Les emplois « cupides » et les emplois flexibles
Il s’agit d’une des principales clés de compréhension de ces inégalités, selon Claudia Goldin. Cette dernière distingue deux types d’emploi. Les professions « cupides », très rémunérées, demandent beaucoup de temps et d’engagement continuel au-delà des horaires de travail classiques. « Quand les enfants arrivent, les femmes sont plus nombreuses à s’en occuper et choisissent donc des emplois plus flexibles, moins rémunérés, qui demandent moins de disponibilité », explique Sara Signorelli. Pour Claudia Goldin, les inégalités salariales pourraient être réduites en réorganisant les conditions de travail. « Le moyen le plus simple est de créer des substituts efficaces entre les travailleurs, ce qui a été fait dans diverses professions qui utilisent les technologies de l’information pour transmettre des informations et transférer des clients », avance-t-elle dans son discours de 2023.
En s’intéressant à la place des femmes dans le marché du travail et aux inégalités, Claudia Goldin a contribué à développer le champ du genre au sein de l’économie du travail.
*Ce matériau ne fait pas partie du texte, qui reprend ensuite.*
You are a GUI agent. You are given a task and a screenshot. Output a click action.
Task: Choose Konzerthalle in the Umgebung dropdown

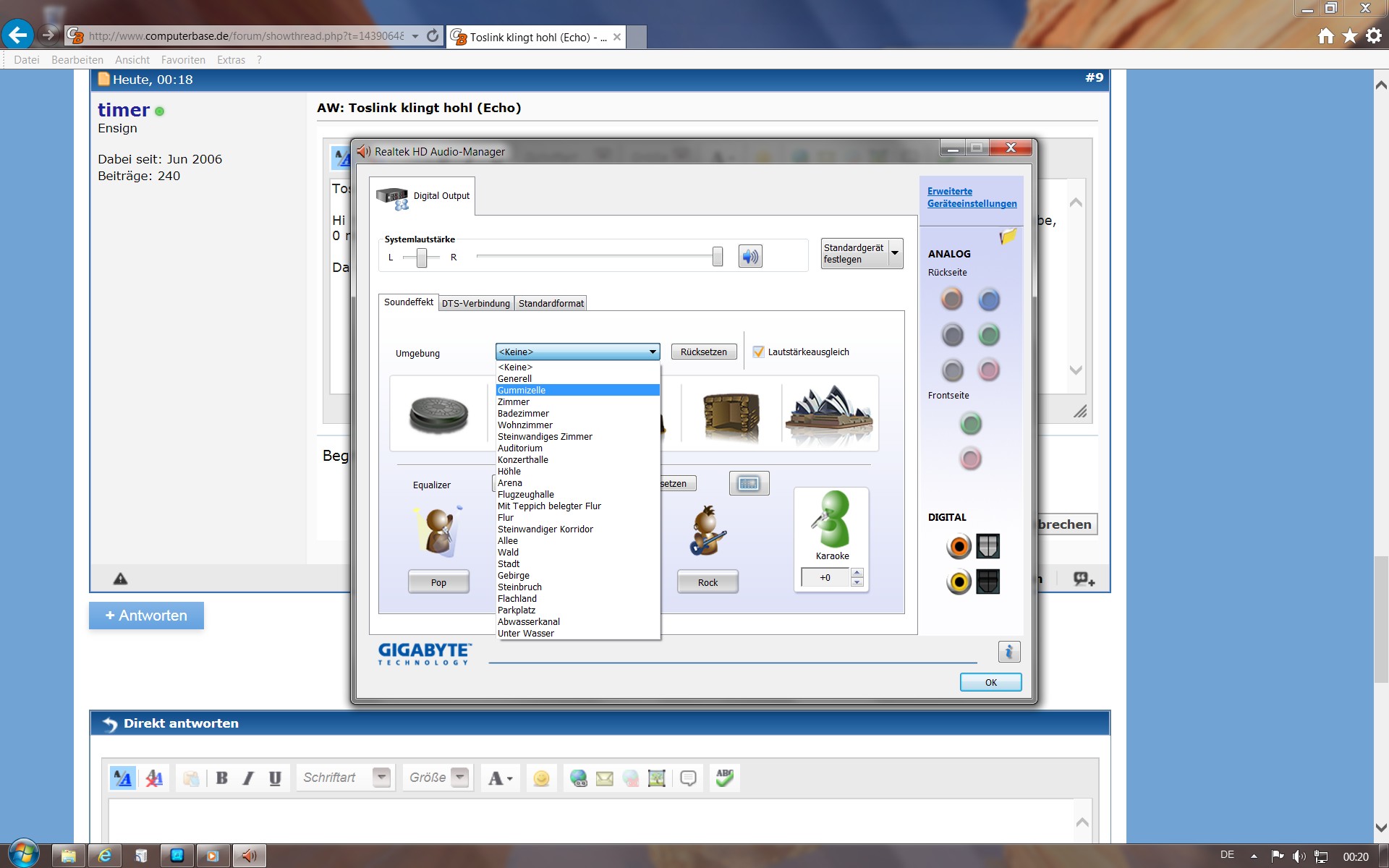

Une littérature très conséquente a pu ainsi voir le jour sous son influence. Pour le chercheur Roland Rathelot, l’un de ses héritages majeur est également sa méthode scientifique. « Claudia Goldin est une grande théoricienne. Elle fait des allers-retours entre la formulation d’hypothèses modélisatrices, des modèles théoriques, formalisés, sur le comportement des acteurs sur le marché du travail et des résultats empiriques qui apportent du soutien à ses hypothèses de travail », commente le professeur. Claudia Goldin observe le temps long, avec l’utilisation de données et de citations historiques. Elle rassemble des indices, à la manière d’une détective, pour comprendre les tendances macro-économiques qui s’en détachent. Comprendre d’où on vient permet ainsi de nourrir les réflexions sur l’emploi des femmes de nos jours.